БОРЬБА ПРОТИВ ОРНАМЕНТА ИЛИ «НОВАЯ ВЕЩНОСТЬ»:
Чтобы жить в Век Ребенка, следует лишиться родителей
(Синтез)
Небезызвестный Матросик, отпрыск буржуазной семьи, который, размахивая кепкой и обхватив, как обезьяна, ногами фонарный столб, надрывался: «Да здравствует республика!», все же сползает вниз, на асфальт тротуара, стучит одной ногой о другую, чтобы из онемевших ступней разбежались мурашки, поворачивается так, чтобы Михаэлерплац, Хофбург с императорской короной в музейной витрине, придворный кондитерский магазин (вся медь надраена до блеска, а на прилавках красного мрамора пышные воздушные торты и пирожные с марципанами) остались у него за спиной, и идет по Херренгассе в сторону Ринга, поворачивает у кафе «Централь», направо, идет по уставленной зданиями банков Штраухгассе, проходит мимо дворца Харраха, барочного сооружения с колоннами и скульптурами (сам Харрах представлен здесь в виде Зевса, граф Пальфи — в виде Одиссея, а граф Эстергази — в виде крылатого гения, тогда как граф Баттиани всего лишь входит в свиту Фортуны с ее рогом изобилия — этакая завершенная аллегория для росписи потолка на темно-синем фоне бесконечности, в которой исчезают древние династии), проходит мимо всего этого и переходит с одной стороны улицы на другую.
Поднимает глаза на желтую фигуру из песчаника, — Господи, помоги мне, — затем устремляет взгляд в темную арку ворот (мрачные воспоминания бывшего гимназиста), пересекает двор, выходит на Рингштрассе, удостаивает коротким взглядом церковь Благодарения, память о неудавшемся покушении на императора, аминь, и ее остроконечные башни, посыпанные ракушками, идет по Рингу на восток (нам-то эта дорога хорошо знакома) к Дунайскому каналу (позорное пятно на безукоризненной революционной репутации Матросика) и занимает место за столом в отцовской адвокатской квартире на третьем этаже: обеденное время, время семейного сбора, время для трапезы, приятного аппетита, мама; он сидит перед глубокой супницей с золотой каемкой и ждет, пока кухарка по имени Мария, — всех кухарок зовут Мариями, если только они не носят имя Рези, — ждет, стало быть, пока Мария не начнет разливать по тарелкам суп с фрикадельками.

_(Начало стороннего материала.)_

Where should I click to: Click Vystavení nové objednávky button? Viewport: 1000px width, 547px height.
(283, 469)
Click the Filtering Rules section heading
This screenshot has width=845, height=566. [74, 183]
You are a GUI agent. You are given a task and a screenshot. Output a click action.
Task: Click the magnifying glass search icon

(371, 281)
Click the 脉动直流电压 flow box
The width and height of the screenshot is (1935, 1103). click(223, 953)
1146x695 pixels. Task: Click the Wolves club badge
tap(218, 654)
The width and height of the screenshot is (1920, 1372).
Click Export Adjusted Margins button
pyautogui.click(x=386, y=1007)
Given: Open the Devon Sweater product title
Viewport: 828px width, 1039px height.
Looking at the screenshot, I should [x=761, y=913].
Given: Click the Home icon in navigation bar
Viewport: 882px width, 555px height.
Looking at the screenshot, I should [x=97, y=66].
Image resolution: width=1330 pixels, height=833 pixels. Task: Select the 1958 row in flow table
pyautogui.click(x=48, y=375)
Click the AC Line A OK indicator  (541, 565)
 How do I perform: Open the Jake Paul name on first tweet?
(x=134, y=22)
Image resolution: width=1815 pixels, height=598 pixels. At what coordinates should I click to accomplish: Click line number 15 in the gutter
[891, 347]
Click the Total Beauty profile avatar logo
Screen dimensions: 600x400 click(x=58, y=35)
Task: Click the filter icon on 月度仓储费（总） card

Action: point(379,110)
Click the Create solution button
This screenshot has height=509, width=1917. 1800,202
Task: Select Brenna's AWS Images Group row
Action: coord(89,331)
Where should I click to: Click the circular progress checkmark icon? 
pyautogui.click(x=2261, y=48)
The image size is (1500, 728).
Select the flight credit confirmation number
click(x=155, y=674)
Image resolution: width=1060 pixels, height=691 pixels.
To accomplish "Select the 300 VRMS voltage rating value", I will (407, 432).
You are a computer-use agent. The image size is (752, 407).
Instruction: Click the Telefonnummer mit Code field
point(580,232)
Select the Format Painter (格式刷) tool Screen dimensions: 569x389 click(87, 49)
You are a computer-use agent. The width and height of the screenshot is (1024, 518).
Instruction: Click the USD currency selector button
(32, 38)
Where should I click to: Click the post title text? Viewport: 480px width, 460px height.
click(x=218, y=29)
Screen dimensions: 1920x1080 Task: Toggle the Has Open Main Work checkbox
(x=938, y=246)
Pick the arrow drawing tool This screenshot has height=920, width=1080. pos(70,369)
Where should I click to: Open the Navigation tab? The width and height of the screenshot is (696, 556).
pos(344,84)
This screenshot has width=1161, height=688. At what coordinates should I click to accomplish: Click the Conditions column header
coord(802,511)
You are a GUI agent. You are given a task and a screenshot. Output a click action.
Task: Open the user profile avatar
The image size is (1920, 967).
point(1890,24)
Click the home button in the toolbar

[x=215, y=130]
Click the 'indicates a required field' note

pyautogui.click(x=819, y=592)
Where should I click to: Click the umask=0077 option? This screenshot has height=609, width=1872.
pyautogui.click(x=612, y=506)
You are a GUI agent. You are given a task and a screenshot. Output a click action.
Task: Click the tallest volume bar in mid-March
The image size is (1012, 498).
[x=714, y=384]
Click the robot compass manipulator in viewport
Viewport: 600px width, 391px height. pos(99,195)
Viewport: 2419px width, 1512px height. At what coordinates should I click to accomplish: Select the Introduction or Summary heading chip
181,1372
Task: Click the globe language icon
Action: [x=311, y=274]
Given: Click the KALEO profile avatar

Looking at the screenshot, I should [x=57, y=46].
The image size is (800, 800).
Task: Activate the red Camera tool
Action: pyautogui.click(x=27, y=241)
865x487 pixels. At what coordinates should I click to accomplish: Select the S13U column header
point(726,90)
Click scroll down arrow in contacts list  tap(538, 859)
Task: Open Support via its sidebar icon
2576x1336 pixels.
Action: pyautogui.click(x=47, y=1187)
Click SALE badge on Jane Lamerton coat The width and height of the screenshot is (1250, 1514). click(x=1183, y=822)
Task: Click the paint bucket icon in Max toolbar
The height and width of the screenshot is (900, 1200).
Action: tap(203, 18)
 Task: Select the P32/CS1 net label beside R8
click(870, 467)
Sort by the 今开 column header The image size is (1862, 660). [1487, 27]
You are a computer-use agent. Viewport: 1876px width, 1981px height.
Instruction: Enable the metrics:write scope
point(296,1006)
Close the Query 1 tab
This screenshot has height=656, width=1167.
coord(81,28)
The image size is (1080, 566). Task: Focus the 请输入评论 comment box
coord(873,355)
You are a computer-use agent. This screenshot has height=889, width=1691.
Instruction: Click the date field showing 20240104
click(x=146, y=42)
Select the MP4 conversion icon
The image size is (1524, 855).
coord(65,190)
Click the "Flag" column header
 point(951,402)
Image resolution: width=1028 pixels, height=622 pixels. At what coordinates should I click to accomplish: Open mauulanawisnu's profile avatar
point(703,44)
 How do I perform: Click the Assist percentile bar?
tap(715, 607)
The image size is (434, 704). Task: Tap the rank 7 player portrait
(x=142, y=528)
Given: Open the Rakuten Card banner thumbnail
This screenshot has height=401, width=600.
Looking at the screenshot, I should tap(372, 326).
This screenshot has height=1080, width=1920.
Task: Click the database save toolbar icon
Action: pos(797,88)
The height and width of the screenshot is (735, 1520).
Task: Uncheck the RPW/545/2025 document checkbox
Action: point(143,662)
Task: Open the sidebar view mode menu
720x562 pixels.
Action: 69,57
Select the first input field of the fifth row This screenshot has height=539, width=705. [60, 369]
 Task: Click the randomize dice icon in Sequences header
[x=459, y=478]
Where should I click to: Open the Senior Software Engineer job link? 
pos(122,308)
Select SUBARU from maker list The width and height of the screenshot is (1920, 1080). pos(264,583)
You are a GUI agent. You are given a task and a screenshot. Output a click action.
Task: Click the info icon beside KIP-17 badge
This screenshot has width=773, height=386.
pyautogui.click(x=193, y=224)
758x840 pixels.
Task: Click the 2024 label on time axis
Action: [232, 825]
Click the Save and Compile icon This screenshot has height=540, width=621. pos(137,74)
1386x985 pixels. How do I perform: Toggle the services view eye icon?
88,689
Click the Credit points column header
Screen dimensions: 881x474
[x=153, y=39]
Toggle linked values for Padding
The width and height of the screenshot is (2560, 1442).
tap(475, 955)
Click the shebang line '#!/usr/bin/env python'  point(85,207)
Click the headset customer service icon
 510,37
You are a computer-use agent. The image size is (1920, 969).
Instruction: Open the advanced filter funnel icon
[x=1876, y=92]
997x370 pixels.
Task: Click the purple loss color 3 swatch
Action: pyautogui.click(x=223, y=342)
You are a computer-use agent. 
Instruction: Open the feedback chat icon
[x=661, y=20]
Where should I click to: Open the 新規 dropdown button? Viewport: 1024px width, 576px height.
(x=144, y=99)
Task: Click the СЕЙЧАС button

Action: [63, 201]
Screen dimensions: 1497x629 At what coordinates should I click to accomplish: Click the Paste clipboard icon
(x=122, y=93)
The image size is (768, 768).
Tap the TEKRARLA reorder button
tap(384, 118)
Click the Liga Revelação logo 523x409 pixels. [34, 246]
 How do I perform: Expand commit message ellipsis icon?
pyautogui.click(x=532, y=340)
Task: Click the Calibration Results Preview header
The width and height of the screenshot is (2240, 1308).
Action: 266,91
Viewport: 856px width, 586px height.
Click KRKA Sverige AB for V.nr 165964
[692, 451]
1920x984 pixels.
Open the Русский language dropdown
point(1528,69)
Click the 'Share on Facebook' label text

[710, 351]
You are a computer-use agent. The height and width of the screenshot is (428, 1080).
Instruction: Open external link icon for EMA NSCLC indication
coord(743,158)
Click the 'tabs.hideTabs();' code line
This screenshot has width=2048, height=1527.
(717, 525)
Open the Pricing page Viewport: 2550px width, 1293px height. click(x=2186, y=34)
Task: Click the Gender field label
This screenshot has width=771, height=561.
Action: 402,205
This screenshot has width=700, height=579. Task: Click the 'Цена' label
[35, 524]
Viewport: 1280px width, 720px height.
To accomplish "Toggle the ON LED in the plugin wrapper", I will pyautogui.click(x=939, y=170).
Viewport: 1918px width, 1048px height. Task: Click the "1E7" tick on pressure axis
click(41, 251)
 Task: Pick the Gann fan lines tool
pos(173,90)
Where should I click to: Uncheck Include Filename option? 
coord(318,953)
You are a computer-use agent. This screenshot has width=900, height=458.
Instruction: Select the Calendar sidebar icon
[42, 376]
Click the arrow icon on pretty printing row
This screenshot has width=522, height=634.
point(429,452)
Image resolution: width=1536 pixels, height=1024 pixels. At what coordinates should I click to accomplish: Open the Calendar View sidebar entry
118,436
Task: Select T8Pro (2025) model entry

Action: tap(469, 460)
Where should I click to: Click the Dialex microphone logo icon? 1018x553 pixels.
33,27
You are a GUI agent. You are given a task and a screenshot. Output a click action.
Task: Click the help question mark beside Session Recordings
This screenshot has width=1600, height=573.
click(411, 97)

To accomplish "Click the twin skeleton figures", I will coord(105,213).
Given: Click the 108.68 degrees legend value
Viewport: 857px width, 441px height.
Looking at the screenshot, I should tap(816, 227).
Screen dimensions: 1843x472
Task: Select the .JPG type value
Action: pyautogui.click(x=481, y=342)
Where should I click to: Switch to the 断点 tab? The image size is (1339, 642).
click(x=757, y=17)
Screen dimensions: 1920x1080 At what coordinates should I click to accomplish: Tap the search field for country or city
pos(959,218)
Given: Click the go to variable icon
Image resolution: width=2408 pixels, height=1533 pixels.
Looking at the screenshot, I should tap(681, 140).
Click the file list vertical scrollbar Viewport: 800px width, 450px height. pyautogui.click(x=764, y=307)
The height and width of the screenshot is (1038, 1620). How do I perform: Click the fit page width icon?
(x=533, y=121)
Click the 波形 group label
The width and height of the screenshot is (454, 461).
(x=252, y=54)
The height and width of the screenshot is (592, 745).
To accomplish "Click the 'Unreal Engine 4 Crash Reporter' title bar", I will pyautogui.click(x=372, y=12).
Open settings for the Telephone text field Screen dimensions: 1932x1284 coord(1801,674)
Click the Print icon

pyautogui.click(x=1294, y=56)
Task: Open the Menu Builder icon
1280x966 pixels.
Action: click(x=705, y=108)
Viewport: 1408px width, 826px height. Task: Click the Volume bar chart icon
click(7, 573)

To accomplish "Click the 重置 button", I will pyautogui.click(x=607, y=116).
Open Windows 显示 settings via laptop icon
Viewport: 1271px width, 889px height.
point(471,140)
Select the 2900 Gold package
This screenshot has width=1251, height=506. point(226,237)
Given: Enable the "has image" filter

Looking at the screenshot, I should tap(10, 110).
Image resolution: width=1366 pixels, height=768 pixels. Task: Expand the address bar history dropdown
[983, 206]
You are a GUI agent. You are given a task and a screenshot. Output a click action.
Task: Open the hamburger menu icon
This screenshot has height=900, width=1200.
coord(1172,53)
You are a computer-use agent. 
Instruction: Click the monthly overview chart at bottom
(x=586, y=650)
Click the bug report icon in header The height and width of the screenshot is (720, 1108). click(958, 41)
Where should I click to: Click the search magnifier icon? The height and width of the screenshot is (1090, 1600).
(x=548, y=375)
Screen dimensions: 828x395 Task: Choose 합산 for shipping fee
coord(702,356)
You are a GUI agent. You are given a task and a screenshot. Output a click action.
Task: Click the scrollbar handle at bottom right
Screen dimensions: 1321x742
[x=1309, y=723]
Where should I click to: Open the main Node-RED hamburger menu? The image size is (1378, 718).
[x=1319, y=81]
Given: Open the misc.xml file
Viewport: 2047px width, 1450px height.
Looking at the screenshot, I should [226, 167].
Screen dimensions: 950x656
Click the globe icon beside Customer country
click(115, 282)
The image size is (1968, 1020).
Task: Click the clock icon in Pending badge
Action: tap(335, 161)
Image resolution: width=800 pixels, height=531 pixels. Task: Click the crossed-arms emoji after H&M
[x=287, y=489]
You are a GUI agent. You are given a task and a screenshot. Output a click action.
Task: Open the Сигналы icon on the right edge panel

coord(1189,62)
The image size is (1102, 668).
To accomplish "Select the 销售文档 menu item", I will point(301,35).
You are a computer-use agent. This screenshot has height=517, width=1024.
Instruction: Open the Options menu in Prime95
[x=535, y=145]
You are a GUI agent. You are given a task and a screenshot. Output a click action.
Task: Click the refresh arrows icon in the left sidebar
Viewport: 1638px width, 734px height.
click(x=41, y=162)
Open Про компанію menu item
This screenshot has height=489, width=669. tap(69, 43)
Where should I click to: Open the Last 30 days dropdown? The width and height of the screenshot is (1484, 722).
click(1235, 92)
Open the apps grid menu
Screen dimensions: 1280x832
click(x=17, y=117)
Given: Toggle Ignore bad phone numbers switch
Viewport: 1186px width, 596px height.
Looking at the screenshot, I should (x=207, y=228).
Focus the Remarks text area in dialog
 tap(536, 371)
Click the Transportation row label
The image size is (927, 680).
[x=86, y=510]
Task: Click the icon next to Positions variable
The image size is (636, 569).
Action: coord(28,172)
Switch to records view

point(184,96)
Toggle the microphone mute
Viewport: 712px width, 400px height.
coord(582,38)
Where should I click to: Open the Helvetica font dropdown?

«Взять гусиную печень и, предварительно обработав, мелко ее нарезать; взбить 4 лота масла или говяжьего жира с двумя целыми яйцами, добавив еще два желтка; срезать корку с двух булочек, размочить их в молоке; мелко нарезать петрушку; все это как следует перемешать, добавить соль и перец и, скатав фрикадельки, обвалять их в панировочных сухарях…»
Итак, Мария, окунув широкую серебряную поварешку в супницу, наливает молодому господину порцию с фрикаделечкой, наливает осторожно, наливает, придержав фрикадельку в последний момент, чтобы та не плюхнулась в суп, подняв тучу жирных брызг, от которых непременно остались бы жирные пятна на брюках, на тщательно отглаженном воротничке рубашки; такое, Мария, говорит милостивая госпожа, в нашем доме недопустимо.
Неужели ради этого Матросик прожил уже двадцать пять лет в Веке Ребенка, неужели ради этого досрочно, то есть до получения трижды благословенного аттестата зрелости, покинул гимназию? Неужели ради этого, пока его бывшие одноклассники прозябали в будничной суете и в лицемерном монашеском воздержании, окунаясь вместе с Тацитом в прохладу тевтонских дубрав, он не раз измерил воздетый уровень своей возмужалости, задрав юбку не только гувернантке, но и изрядному числу привлекательных выпускниц художественных училищ, продавщиц из книжных магазинов и учениц школы танцев? Неужели ради этого взобрался он («Да здравствует республика!») на фонарный столб на углу Херренгассе и Штраухгассе? Неужели все это ради того, чтобы ему на родительской квартире наливали в тарелку из супницы с золотым ободком горячей суп с фрикадельками из гусиной печени, да еще и облили его вдобавок?
КУХОННЫЙ ЭПИЛОГ
Неужели в этих квартирах нет ни одного помещения, на которое не распространялось бы господство вещей? Может быть, свобода духа, а точнее равенство носителей духа берет свое начало на кухнях?
Газовая плита с чревом духовки, из которой, когда ее по утрам зажигают, с треском вырывается голубое пламя, выглядит на Новой Звезде точно так же, как на Новейшей, на адвокатской квартире или на квартире, перестроенной Фришхерцем, — в этом плане никаких различий меж ними нет. Горючий материал, накопленный муниципальными властями Вены в гигантских газометрических резервуарах на другом берегу Дуная, с шипением поступает не только в газовые фонари на Рингштрассе, но и во все газовые плиты, одинаковые как близнецы. И стоят они не только в квартирах буржуазии, нет, газовые плиты можно обнаружить и на кухнях у Шмёльцера, у доктора Фриденталя, у госпожи Кобчивой, у привратника из дома на Шоттенринге. Газовые плиты не признают классовых различий: железные монументы, согретые газом рунические валуны, эмалированные памятники братства и восходящего к добиблейским временам равенства их владельцев.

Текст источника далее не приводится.